**Stated exercise 1**
Lay out the records from the line with "frets (245, 2092)" up to and including the line with "(841, 454)." as a Markdown table with the columns Row and Entry. Number each row and leave out blank lines.

**Supplied text**
####################

I totally get it! The last thing u want is to upset sweet baby lulu! I hope one day u take the plunge and do it, but it's only for my own selfishness so I can live vicariously through you. Haha

Sent from Petguide.com Free App


----------



## pigeonsheep (Nov 8, 2008)

I lovvveeeee that fuschia one! One disadvantage about lh chis are none of their collars show...lol


----------



## lulu'smom (Jan 4, 2012)

Zorana1125 said:


> I totally get it! The last thing u want is to upset sweet baby lulu! I hope one day u take the plunge and do it, but it's only for my own selfishness so I can live vicariously through you. Haha
> 
> Sent from Petguide.com Free App


Oh, Zorana, you're such a sweetheart!! :flower:


----------



## KrystalLeigh (Aug 17, 2011)

Both collars are gorgeous! Can't wait to see them on Mimi and Leo. I like the thicker look. 


Sent from Petguide.com Free App


----------



## teetee (Aug 25, 2011)

Your nails are gorgeous! I am so envious. Here a manicure is around $50, a full set around $120, and a fill around $75.....ughhhhhh! Yours a beautiful and I love that color.


----------



## sammyp (Jun 14, 2011)

Hunter as in the people that make the wellies? Love them they are very nice x


----------



## quinnandleah (Sep 28, 2011)

Very nice collars.


----------

####################

**Stated exercise 2**
From the forum thread above, copy the passage from "Oh, Zorana, you're" up to and including "the thicker look." word for word.

####################

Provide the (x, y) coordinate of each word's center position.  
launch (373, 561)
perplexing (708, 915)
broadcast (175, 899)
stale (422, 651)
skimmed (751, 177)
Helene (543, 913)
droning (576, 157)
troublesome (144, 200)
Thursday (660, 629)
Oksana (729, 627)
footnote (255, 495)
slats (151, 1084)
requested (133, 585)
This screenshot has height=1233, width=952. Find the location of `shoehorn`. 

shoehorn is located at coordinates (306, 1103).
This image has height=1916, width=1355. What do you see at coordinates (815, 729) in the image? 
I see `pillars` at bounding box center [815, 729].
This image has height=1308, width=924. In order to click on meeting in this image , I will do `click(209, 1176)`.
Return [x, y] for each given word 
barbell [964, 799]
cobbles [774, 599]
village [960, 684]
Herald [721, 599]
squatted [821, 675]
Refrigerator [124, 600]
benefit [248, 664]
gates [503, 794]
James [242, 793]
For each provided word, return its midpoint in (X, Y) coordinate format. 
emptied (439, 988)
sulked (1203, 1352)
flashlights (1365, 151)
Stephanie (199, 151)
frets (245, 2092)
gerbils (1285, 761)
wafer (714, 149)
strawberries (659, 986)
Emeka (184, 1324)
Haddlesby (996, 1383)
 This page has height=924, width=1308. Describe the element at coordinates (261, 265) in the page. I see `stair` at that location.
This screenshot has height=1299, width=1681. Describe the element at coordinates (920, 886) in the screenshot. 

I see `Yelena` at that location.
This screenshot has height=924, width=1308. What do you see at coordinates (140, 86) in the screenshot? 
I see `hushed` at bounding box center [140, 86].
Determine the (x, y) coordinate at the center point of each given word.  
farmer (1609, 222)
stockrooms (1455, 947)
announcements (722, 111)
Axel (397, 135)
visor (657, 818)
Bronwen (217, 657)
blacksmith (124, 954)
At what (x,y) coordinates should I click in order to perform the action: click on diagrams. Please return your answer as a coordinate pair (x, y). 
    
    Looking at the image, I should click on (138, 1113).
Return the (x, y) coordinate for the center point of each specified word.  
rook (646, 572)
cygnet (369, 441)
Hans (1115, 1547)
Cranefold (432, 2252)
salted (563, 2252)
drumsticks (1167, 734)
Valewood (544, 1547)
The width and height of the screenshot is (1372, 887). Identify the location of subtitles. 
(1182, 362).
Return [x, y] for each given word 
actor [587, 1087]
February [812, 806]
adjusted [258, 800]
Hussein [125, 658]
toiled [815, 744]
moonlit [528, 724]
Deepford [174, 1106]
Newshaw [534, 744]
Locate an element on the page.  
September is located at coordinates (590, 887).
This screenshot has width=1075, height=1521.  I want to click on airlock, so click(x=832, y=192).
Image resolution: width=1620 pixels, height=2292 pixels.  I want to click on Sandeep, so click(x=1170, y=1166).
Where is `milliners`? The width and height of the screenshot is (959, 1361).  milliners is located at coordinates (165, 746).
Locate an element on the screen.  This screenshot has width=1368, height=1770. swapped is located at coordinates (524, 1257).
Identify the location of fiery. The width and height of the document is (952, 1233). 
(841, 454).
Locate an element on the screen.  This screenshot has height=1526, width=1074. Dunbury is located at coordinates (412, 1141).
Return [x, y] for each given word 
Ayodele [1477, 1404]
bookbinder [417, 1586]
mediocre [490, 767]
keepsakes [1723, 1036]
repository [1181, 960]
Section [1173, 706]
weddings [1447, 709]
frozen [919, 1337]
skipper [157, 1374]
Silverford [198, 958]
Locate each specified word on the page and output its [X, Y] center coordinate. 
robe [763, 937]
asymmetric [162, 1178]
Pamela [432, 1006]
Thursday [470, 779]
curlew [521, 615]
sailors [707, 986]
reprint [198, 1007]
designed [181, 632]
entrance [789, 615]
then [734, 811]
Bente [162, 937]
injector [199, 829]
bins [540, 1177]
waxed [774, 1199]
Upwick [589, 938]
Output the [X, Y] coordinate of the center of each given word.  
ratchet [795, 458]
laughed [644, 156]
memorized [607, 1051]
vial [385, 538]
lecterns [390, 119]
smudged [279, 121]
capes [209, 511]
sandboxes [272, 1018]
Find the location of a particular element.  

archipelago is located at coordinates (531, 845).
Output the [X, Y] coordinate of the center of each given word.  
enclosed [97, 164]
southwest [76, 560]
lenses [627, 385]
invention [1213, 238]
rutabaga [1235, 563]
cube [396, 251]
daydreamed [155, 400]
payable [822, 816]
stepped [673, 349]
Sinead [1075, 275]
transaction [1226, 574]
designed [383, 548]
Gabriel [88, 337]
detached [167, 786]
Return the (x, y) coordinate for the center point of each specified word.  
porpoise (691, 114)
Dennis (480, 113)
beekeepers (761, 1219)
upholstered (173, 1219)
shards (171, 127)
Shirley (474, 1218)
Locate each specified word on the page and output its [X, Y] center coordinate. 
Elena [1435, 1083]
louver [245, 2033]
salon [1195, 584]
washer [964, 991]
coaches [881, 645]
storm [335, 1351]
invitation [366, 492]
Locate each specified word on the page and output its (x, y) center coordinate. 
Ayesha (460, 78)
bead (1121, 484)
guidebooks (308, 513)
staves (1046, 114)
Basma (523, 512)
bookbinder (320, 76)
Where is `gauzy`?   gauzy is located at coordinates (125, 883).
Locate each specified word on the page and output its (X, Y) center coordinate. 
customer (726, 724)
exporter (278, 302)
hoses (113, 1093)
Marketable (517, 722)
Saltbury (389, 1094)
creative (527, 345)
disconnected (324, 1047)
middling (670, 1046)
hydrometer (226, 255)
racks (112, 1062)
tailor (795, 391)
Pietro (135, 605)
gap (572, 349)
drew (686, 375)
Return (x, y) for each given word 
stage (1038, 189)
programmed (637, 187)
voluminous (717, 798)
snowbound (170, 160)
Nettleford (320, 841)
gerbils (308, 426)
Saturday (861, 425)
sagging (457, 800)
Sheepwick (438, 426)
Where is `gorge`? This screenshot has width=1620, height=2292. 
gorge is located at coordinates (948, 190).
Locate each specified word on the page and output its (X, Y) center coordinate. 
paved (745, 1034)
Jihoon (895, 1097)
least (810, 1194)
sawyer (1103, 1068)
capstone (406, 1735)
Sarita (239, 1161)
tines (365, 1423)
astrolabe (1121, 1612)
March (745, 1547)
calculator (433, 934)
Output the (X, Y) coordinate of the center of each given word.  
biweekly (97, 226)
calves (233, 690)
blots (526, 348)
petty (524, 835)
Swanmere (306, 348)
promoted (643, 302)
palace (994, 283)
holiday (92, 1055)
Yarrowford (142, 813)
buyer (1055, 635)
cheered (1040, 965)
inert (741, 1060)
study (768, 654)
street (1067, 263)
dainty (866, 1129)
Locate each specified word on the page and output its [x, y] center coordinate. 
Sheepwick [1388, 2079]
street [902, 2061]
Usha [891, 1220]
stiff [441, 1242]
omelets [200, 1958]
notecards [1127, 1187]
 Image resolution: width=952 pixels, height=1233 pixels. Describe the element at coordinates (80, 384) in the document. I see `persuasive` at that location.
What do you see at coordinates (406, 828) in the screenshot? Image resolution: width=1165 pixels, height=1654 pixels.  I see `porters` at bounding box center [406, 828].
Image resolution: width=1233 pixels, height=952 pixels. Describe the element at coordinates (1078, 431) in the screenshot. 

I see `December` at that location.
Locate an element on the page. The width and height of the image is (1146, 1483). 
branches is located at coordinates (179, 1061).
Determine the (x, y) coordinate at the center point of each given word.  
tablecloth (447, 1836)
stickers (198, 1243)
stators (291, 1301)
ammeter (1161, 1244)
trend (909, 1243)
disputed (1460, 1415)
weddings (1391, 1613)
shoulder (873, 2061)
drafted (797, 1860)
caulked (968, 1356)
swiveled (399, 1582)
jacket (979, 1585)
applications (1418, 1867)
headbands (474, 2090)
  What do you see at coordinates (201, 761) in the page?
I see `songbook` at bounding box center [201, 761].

####################

**Result 1**
| Row | Entry |
|---|---|
| 1 | frets (245, 2092) |
| 2 | gerbils (1285, 761) |
| 3 | wafer (714, 149) |
| 4 | strawberries (659, 986) |
| 5 | Emeka (184, 1324) |
| 6 | Haddlesby (996, 1383) |
| 7 |  This page has height=924, width=1308. Describe the element at coordinates (261, 265) in the page. I see `stair` at that location. |
| 8 | This screenshot has height=1299, width=1681. Describe the element at coordinates (920, 886) in the screenshot.  |
| 9 | I see `Yelena` at that location. |
| 10 | This screenshot has height=924, width=1308. What do you see at coordinates (140, 86) in the screenshot?  |
| 11 | I see `hushed` at bounding box center [140, 86]. |
| 12 | Determine the (x, y) coordinate at the center point of each given word.   |
| 13 | farmer (1609, 222) |
| 14 | stockrooms (1455, 947) |
| 15 | announcements (722, 111) |
| 16 | Axel (397, 135) |
| 17 | visor (657, 818) |
| 18 | Bronwen (217, 657) |
| 19 | blacksmith (124, 954) |
| 20 | At what (x,y) coordinates should I click in order to perform the action: click on diagrams. Please return your answer as a coordinate pair (x, y).  |
| 21 |     Looking at the image, I should click on (138, 1113). |
| 22 | Return the (x, y) coordinate for the center point of each specified word.   |
| 23 | rook (646, 572) |
| 24 | cygnet (369, 441) |
| 25 | Hans (1115, 1547) |
| 26 | Cranefold (432, 2252) |
| 27 | salted (563, 2252) |
| 28 | drumsticks (1167, 734) |
| 29 | Valewood (544, 1547) |
| 30 | The width and height of the screenshot is (1372, 887). Identify the location of subtitles.  |
| 31 | (1182, 362). |
| 32 | Return [x, y] for each given word  |
| 33 | actor [587, 1087] |
| 34 | February [812, 806] |
| 35 | adjusted [258, 800] |
| 36 | Hussein [125, 658] |
| 37 | toiled [815, 744] |
| 38 | moonlit [528, 724] |
| 39 | Deepford [174, 1106] |
| 40 | Newshaw [534, 744] |
| 41 | Locate an element on the page.   |
| 42 | September is located at coordinates (590, 887). |
| 43 | This screenshot has width=1075, height=1521.  I want to click on airlock, so click(x=832, y=192). |
| 44 | Image resolution: width=1620 pixels, height=2292 pixels.  I want to click on Sandeep, so click(x=1170, y=1166). |
| 45 | Where is `milliners`? The width and height of the screenshot is (959, 1361).  milliners is located at coordinates (165, 746). |
| 46 | Locate an element on the screen.  This screenshot has width=1368, height=1770. swapped is located at coordinates (524, 1257). |
| 47 | Identify the location of fiery. The width and height of the document is (952, 1233).  |
| 48 | (841, 454). |

**Result 2**
Oh, Zorana, you're such a sweetheart!! :flower:


----------



## KrystalLeigh (Aug 17, 2011)

Both collars are gorgeous! Can't wait to see them on Mimi and Leo. I like the thicker look.